Ma première interaction avec la Fondation a eu lieu pendant l’été 1994. J’étais un gamin qui sortait à peine de l’université et qui venait juste de trouver un travail comme garde forestier. C’était ça, le travail de mes rêves, depuis que j’étais enfant. Mais pas celui-ci, pas du tout.

Je travaillais alors à Crater Lake. C'est là que j’ai travaillé les vingt dernières années. Avant la Fondation, j’avais envisagé l’idée d’essayer de travailler dans un autre parc. Yosemite me fascinait déjà, par exemple. Mais la Fondation veille. Le personnel de Crater Lake ne quittait pas Crater Lake avec ses souvenirs intacts, et je tiens aux miens.

Deux semaines après avoir commencé à travailler, je me rends au travail. Je remarque qu'il y a une belle voiture sur le parking, quelque chose qui ressort comme le nez au milieu de la figure dans le parking d'un parc national. Les voitures comme celle-là appartiennent aux bases Illuminati, pas à un parc au milieu de l’Oregon. Il s’est avéré que ce dernier ressemblait plus aux premières que je ne l’aurais souhaité.

Je pointe au travail et mon patron m'appelle à l'écart. Me dit que quelqu'un est ici pour me rencontrer, et que c'est extrêmement important. Il m'entraîne dans l'un des bureaux, et à l'intérieur, il y a un homme impeccablement habillé. L'homme sourit alors que je m'assois en face de lui.

“Bonjour. Vous êtes M. Lance Owens, exact ?” Il sourit tout le temps. Pour lui, c'est une question de procédure, rien qui sorte de l’ordinaire.

Je déglutis une réponse. “Euh, ouais, c'est moi.
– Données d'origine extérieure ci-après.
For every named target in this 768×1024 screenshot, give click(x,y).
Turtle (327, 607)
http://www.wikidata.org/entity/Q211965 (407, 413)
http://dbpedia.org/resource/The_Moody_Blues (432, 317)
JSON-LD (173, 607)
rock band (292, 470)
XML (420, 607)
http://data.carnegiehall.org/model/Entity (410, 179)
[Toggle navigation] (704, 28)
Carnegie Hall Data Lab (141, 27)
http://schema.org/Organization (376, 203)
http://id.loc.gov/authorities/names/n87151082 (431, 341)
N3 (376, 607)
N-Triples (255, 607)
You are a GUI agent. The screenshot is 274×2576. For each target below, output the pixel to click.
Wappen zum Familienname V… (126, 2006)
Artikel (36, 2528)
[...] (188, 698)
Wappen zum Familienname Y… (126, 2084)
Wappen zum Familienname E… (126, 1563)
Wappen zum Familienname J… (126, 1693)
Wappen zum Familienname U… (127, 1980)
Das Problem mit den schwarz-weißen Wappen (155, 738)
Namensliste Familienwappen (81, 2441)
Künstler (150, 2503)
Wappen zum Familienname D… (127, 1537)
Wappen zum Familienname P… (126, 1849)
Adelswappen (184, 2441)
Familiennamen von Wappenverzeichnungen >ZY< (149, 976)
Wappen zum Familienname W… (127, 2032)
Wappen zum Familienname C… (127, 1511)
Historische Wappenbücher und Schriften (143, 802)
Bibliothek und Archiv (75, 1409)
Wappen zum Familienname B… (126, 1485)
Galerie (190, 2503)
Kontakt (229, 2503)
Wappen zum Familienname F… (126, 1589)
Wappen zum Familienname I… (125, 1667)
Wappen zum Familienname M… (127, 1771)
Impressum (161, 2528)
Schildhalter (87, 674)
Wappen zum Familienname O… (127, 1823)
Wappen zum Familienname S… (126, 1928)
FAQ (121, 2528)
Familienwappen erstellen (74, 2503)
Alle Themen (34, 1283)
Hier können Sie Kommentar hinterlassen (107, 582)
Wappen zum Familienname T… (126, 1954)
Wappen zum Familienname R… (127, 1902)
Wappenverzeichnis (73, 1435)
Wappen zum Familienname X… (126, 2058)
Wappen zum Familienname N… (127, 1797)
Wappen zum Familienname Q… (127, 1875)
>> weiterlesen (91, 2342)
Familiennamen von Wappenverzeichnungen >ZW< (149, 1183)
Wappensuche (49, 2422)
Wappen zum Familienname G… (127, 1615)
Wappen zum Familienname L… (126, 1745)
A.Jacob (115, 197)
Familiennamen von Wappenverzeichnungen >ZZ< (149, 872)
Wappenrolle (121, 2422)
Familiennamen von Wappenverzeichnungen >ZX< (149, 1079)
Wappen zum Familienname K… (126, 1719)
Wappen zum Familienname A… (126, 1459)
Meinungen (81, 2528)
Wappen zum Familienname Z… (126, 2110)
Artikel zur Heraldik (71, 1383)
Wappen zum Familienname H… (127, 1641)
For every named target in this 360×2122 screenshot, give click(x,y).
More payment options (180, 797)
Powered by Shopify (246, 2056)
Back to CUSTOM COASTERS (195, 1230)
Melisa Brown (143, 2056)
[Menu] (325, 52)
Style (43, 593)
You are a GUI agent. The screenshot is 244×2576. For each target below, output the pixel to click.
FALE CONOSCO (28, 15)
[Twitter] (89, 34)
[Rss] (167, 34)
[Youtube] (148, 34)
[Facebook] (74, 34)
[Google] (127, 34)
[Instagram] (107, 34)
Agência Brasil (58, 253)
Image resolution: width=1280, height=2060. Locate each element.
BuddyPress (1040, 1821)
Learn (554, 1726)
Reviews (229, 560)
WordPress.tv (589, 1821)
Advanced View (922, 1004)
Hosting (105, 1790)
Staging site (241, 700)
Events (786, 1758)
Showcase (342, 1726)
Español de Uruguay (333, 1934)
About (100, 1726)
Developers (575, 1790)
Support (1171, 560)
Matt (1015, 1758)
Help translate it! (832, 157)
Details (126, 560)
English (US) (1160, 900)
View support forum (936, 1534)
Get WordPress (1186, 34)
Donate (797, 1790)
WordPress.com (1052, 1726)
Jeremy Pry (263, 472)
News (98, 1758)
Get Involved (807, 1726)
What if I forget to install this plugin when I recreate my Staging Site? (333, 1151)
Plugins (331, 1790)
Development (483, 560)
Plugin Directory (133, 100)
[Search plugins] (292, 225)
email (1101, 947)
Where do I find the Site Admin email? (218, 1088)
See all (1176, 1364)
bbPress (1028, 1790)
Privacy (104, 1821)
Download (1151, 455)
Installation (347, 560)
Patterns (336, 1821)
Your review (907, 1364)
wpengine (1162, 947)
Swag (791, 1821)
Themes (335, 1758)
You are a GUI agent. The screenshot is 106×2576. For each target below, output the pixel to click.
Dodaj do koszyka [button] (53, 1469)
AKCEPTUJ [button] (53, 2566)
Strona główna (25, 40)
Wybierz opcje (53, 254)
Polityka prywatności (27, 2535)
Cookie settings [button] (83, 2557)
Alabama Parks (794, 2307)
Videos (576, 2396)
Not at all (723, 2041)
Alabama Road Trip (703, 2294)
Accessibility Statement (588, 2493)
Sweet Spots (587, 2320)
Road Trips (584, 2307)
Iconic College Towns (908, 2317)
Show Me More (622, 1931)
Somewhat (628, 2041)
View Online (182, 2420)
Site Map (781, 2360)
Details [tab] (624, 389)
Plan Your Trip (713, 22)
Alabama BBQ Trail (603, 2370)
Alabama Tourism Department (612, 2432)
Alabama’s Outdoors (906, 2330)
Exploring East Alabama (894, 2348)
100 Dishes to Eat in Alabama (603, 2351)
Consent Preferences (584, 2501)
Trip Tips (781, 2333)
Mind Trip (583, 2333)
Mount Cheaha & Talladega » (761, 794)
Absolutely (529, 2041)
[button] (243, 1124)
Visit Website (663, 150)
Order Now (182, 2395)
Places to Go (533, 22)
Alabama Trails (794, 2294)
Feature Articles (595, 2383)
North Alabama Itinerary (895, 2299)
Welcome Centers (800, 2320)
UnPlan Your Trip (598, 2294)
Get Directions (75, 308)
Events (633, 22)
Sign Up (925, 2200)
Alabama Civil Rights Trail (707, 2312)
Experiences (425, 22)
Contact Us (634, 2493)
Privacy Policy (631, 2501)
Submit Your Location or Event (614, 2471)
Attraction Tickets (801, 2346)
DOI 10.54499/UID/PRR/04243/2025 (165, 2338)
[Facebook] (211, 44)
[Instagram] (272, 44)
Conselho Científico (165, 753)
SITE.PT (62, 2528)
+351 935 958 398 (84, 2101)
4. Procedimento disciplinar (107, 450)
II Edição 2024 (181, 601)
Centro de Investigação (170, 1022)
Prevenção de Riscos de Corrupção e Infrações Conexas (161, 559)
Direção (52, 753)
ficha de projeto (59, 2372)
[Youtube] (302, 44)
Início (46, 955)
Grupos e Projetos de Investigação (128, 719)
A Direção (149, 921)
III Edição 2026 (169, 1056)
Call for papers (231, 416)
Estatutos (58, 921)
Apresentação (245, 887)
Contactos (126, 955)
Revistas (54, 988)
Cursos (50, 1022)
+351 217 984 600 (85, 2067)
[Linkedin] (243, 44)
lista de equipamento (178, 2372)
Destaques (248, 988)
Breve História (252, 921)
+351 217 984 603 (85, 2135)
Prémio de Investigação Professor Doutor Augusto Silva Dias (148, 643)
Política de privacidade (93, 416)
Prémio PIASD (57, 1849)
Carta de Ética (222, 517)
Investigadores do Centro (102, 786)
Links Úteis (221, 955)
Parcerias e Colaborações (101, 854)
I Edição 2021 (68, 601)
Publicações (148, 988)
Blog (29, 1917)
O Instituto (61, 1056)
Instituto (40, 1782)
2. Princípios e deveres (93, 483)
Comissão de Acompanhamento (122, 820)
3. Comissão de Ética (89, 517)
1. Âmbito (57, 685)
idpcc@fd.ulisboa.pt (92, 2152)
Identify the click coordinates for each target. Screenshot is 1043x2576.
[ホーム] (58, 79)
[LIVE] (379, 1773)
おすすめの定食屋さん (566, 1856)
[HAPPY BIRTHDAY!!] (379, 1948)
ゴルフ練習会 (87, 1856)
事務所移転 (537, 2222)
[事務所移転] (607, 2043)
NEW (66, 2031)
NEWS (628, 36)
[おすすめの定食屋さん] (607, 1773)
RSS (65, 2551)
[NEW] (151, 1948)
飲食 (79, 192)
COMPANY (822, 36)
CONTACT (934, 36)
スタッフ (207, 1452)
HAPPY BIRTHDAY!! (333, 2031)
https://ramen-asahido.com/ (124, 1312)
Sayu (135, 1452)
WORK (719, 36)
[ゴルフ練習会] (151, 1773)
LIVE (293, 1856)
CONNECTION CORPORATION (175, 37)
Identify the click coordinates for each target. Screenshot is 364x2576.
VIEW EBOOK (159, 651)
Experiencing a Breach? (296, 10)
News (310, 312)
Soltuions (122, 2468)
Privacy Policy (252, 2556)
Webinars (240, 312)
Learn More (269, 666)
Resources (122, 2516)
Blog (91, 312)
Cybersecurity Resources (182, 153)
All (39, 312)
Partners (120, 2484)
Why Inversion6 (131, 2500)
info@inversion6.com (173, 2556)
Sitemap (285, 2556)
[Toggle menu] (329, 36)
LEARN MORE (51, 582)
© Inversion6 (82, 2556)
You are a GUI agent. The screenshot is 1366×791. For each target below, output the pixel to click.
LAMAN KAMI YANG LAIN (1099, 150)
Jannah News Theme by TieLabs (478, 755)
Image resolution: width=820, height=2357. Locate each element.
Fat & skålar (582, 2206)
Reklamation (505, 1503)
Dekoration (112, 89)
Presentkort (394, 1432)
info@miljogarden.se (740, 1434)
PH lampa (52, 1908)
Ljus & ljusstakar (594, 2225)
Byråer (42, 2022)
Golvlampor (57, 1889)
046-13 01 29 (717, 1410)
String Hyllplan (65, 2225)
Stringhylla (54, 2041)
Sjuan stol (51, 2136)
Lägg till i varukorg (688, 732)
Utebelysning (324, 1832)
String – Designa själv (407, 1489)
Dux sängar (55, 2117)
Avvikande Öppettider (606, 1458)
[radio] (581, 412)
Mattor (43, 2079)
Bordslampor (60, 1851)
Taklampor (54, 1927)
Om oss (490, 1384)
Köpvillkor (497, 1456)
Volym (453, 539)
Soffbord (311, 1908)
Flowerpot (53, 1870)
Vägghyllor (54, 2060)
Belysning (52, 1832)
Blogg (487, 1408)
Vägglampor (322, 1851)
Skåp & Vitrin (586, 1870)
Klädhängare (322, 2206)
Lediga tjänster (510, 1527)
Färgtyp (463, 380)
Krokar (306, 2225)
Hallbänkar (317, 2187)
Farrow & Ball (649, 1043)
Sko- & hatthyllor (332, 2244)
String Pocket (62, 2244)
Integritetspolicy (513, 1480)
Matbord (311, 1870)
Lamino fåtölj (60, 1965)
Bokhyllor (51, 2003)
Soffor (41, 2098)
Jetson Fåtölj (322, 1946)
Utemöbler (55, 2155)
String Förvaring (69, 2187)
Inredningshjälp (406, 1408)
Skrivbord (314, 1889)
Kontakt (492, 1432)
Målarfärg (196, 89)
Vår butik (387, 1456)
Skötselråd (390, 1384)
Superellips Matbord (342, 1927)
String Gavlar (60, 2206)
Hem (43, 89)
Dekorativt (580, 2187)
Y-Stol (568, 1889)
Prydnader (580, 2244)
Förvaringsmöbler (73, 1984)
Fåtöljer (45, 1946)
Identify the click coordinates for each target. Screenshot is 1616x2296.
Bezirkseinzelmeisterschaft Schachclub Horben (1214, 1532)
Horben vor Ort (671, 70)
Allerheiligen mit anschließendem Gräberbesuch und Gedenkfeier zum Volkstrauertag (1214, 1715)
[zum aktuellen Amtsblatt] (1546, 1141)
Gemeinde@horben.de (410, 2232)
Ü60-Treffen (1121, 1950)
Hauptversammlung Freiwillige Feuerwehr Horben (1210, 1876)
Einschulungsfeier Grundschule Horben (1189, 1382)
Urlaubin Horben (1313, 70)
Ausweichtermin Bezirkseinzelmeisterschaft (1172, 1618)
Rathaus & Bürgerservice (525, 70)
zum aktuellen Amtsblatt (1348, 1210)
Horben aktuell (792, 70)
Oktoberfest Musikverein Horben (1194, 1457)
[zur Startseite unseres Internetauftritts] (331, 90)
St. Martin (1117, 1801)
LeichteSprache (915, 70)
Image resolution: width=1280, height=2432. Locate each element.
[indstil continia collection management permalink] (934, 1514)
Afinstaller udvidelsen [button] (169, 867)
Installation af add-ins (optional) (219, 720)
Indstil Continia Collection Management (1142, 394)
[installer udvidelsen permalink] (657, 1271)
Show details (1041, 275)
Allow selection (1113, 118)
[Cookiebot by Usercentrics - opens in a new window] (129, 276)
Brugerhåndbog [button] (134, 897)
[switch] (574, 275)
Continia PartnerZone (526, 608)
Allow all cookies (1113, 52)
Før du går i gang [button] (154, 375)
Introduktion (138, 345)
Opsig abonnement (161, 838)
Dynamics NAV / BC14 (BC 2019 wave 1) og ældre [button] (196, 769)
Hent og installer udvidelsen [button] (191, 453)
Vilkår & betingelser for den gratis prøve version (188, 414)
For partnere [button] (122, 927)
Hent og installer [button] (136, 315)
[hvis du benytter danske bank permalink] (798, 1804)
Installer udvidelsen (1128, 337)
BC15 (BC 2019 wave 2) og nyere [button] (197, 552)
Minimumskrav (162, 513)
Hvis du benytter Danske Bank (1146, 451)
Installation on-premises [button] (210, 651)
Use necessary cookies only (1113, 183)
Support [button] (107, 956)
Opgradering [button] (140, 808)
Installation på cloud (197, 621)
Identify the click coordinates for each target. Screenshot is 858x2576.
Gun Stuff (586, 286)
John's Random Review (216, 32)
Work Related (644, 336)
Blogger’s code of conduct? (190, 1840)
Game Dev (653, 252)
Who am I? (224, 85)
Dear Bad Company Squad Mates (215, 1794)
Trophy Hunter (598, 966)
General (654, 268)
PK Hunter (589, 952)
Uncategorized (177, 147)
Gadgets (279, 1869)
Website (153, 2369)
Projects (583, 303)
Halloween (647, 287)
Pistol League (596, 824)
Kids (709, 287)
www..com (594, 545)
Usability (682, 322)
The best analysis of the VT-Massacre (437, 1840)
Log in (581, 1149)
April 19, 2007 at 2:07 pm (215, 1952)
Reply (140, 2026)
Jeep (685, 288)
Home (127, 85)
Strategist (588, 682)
De quoi s'agit-il ? Vous venez de la part des Fédéraux ?”

Il rit et secoue la tête. “Pas vraiment. M. Owens, je vais vous confier un petit secret. C'est en fait un grand secret. Êtes-vous prêt à l'entendre ?”

J’acquiesce.

“Le surnaturel, le paranormal, les fantômes, les vampires, les loups-garous : tout est réel. Tout ça.”

Étonnamment, je n’ai pas pensé tout de suite qu’il était fou. Je ne pense pas avoir vraiment compris ce qu'il disait.

“Je travaille pour une organisation connue comme la Fondation SCP. Cela signifie Sécuriser, Contenir et Protéger. Nous gardons l’anormal à l'écart du monde, de sorte qu'il reste en sécurité.”

“Comme dans X-Files.”

“Exactement.” Il affiche ce petit sourire narquois, comme s'il savait quelque chose que j'ignore. Ce qui est probablement vrai. “Exactement comme dans X-Files. Mais la raison pour laquelle je suis ici, c’est pour vous embaucher, M. Owens.”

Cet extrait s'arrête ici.